US Seizures Halt Venezuela’s Dark Fleet Oil Trade

US Crackdown Shatters Venezuela’s Shadow Oil Fleet

A clandestine network of aging tankers that long kept Venezuela’s economy afloat is finally breaking under American pressure. The US has effectively halted the flow of black-market crude from the South American nation, seizing vessels and forcing others to flee toward Russian protection.

1,400

Ships in the global shadow fleet

For years, this so-called “dark fleet” operated with impunity. Comprising thousands of ships globally, the network used high-tech signal spoofing and old-school disguises to move billions of dollars in sanctioned oil from Venezuela, Russia, and Iran.
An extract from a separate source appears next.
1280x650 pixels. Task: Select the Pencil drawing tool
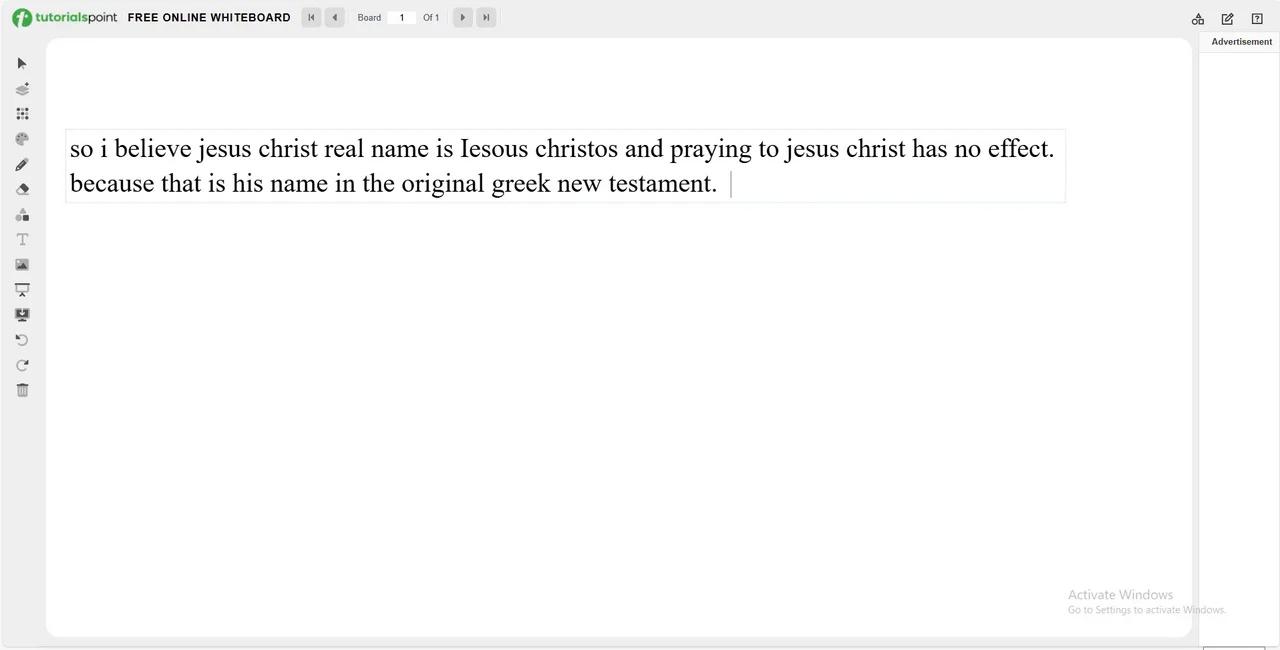pos(22,164)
But a recent aggression by US forces has upended the trade. The pivot point came with the seizure of the Skipper, a 20-year-old tanker that attempted to hide its location while loading 1.8 million barrels of crude at Venezuela’s Jose Terminal.

The interdiction sent a shockwave through the maritime black market. Michelle Wiese Bockmann, a senior analyst at Windward, told the Wall Street Journal that the strategy has been effective.

“The dark fleet model, for now, with Venezuela has been broken.”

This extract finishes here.